> _Document excerpt_
-*-*-

"The inside probably tastes different"- Steve D. Vance
Take note of this young speaker. Steve Vance may become a household name by the time of and after the Europa Clipper. He's a very good speaker, and has been a regular background player in just about everything in the outer solar system. Regular PBS & BBC level documentaries often feature Carolyn Porco, Fran Bagenal, and Robert Pappalardo (who makes a brief appearance) and Vance has been working near them all along. He may one day become one of the great rock-stars in planetary science like they are.
- Check out this wonderful slide at 3:50. I wish more such slides came with pre-mission probe lectures. Connecting the instrument payload with the science they hope to glean.
- This speaker often uses a lot of busy X-Y slides, but like the one at 12:55, you can unpack them if you pause and read before listening. Note how it's implicit that he has five of these profiles for the five most studied ice-worlds. He only goes over this particular one for Europa though.

-*-*-

> _Data section_
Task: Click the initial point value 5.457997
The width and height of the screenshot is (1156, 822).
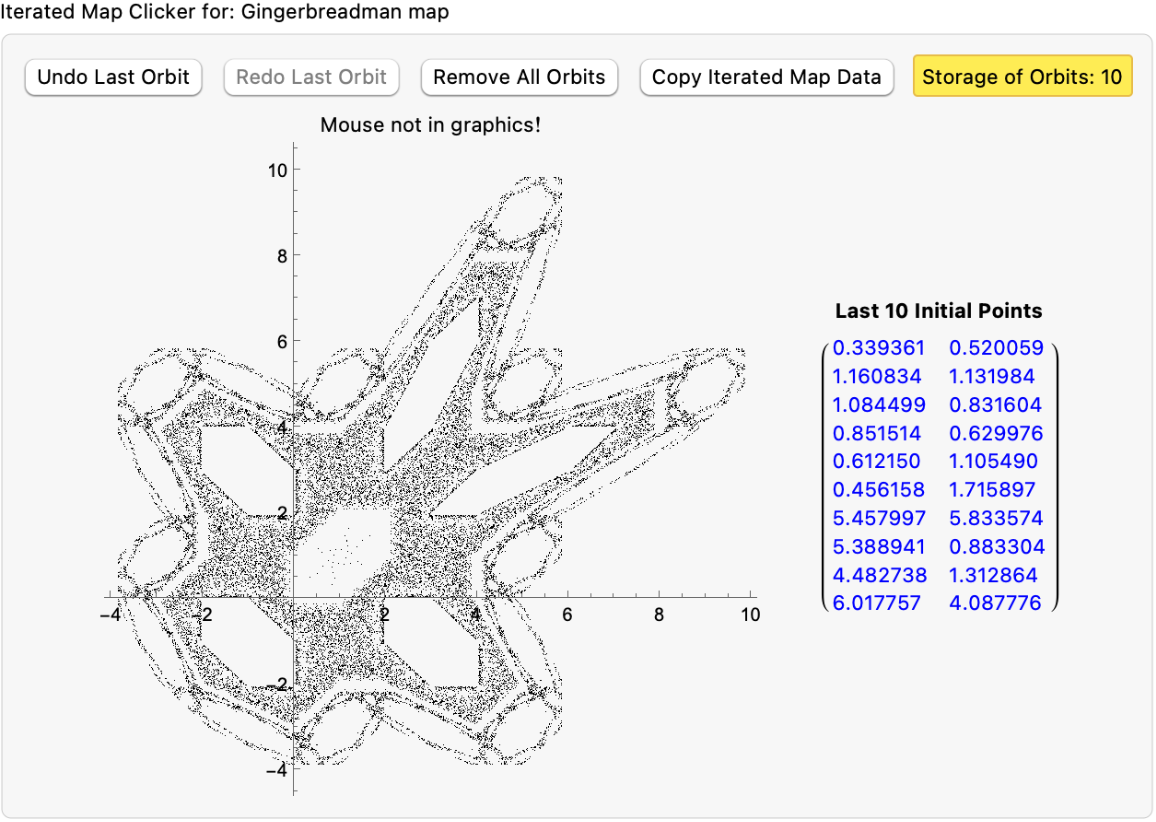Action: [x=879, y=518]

-*-*-

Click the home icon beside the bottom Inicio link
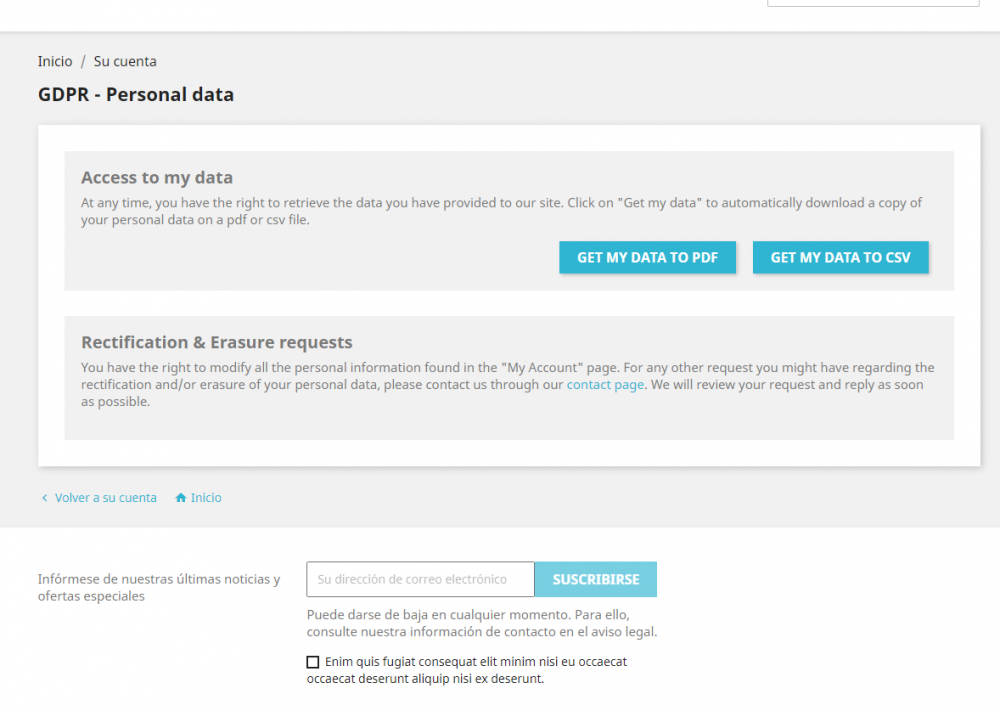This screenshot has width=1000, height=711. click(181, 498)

-*-*-

> _Problem statement_
Write the next part of the commentary on Steve Vance's talk, starting after its last sentence.

> _Written response_
- Slide at 19:40. The word clathrate keeps coming up. A clathrate is a crystal that has some other compound imprisoned inside it, like a hydrogen in a buckyball or a fly trapped in ice. Clathrates are very relevant in ice-worlds because they will be around odd places. You can think of Ice-3 forming around benthic clays, or Ice-3 forming around a brine in the water-column then snowing-up. It depends on the temperature and pressure. On Callisto, the snowing-up clathrates are very possible, on Europa the clay-clathrates are very likely. You can have more classifications of ice, but also salts and for sure there will be unusual clathrates few but the experts, such as our speaker, have even thought about. This is one of the most exciting things about ice-worlds to me.
- Conclusions at 27:30.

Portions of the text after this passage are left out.